(GIVEN DATA)
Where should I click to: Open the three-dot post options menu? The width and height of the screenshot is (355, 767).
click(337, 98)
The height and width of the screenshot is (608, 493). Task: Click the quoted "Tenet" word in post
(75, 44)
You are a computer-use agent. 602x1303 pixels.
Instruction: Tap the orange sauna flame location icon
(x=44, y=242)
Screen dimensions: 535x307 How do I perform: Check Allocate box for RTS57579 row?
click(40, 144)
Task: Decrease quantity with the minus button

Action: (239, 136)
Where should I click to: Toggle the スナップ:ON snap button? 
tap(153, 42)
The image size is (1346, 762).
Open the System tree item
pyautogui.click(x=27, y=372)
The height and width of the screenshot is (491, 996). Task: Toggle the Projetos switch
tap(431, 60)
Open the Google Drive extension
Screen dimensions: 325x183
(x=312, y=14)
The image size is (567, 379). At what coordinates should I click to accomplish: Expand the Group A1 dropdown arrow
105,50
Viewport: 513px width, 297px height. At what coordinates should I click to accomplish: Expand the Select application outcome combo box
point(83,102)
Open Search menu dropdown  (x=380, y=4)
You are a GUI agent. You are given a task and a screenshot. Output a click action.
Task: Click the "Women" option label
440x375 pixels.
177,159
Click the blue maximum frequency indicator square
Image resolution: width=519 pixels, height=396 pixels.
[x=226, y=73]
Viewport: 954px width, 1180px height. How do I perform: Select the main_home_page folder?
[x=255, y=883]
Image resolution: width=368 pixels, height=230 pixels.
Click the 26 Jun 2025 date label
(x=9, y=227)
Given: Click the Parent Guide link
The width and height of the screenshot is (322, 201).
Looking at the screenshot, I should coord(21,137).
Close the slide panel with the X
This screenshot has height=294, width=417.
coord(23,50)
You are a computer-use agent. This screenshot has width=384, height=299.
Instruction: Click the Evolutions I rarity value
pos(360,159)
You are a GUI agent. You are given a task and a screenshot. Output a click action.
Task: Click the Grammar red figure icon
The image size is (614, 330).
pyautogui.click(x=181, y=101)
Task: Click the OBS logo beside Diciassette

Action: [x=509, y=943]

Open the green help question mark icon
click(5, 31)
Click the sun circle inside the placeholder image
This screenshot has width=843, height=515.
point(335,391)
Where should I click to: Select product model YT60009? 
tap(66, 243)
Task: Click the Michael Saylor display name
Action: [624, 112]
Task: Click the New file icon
(End GIVEN DATA)
** PROBLEM **
Repeat all the lines above, keeping them exactly as they are.

** THE COMPLETED TASK **
Where should I click to: Open the three-dot post options menu? The width and height of the screenshot is (355, 767).
click(337, 98)
The height and width of the screenshot is (608, 493). Task: Click the quoted "Tenet" word in post
(75, 44)
You are a computer-use agent. 602x1303 pixels.
Instruction: Tap the orange sauna flame location icon
(x=44, y=242)
Screen dimensions: 535x307 How do I perform: Check Allocate box for RTS57579 row?
click(40, 144)
Task: Decrease quantity with the minus button

Action: (239, 136)
Where should I click to: Toggle the スナップ:ON snap button? 
tap(153, 42)
The image size is (1346, 762).
Open the System tree item
pyautogui.click(x=27, y=372)
The height and width of the screenshot is (491, 996). Task: Toggle the Projetos switch
tap(431, 60)
Open the Google Drive extension
Screen dimensions: 325x183
(x=312, y=14)
The image size is (567, 379). At what coordinates should I click to accomplish: Expand the Group A1 dropdown arrow
105,50
Viewport: 513px width, 297px height. At what coordinates should I click to accomplish: Expand the Select application outcome combo box
point(83,102)
Open Search menu dropdown  (x=380, y=4)
You are a GUI agent. You are given a task and a screenshot. Output a click action.
Task: Click the "Women" option label
440x375 pixels.
177,159
Click the blue maximum frequency indicator square
Image resolution: width=519 pixels, height=396 pixels.
[x=226, y=73]
Viewport: 954px width, 1180px height. How do I perform: Select the main_home_page folder?
[x=255, y=883]
Image resolution: width=368 pixels, height=230 pixels.
Click the 26 Jun 2025 date label
(x=9, y=227)
Given: Click the Parent Guide link
The width and height of the screenshot is (322, 201).
Looking at the screenshot, I should coord(21,137).
Close the slide panel with the X
This screenshot has height=294, width=417.
coord(23,50)
You are a computer-use agent. This screenshot has width=384, height=299.
Instruction: Click the Evolutions I rarity value
pos(360,159)
You are a GUI agent. You are given a task and a screenshot. Output a click action.
Task: Click the Grammar red figure icon
The image size is (614, 330).
pyautogui.click(x=181, y=101)
Task: Click the OBS logo beside Diciassette

Action: [x=509, y=943]

Open the green help question mark icon
click(5, 31)
Click the sun circle inside the placeholder image
This screenshot has width=843, height=515.
point(335,391)
Where should I click to: Select product model YT60009? 
tap(66, 243)
Task: Click the Michael Saylor display name
Action: [624, 112]
Task: Click the New file icon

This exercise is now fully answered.